Known as iMUSH, standing for “imaging magma under St. Helens,” the four-year experiment is designed to learn more about the hazards and risks posed by the volcano. The difficulty is that the region scientists are studying extends 30 miles and below the surface of the Earth, where temperatures can range to 2,500 degrees Fahrenheit.
“What we want to do is know where the magma is and how it’s moving around,” said Ken Creager, a geophysicist at the University of Washington. “That understanding of one volcano helps us understand all volcanoes at some level. But of course, they are all different.”
Mount St. Helens is known as a stratovolcano. It shares that distinction with Mount Rainier, Mount Baker, Glacier Peak, Mount Adams and Mount Hood south of the Columbia River. All are capable of explosive eruptions similar to and even greater than the 1980 Mount St. Helens eruption, which killed 57 people.
St. Helens continued dome building eruptions into 2006 and then erupted again in 2004.

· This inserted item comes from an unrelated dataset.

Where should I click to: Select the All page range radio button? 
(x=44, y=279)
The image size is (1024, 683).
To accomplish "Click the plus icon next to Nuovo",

The iMUSH experiment set off 23 small underground explosions called shots into the geology under the mountain. The vibration of those “shots” picked up by some 6,000 sensors. For two years, seismometers picked up St. Helens’ naturally occurring earthquakes, which along with the “shots” is helping to create an image of the Earth’s crust under St. Helens.
Creager expects in the wake of iMUSH, other hazardous volcanoes in the Pacific Northwest will also be mapped.
“One of the things about understanding volcanoes in particular is that they are very complicated,” said Creager. “And the more tools you can bring to bear on them, on the problem, the better.”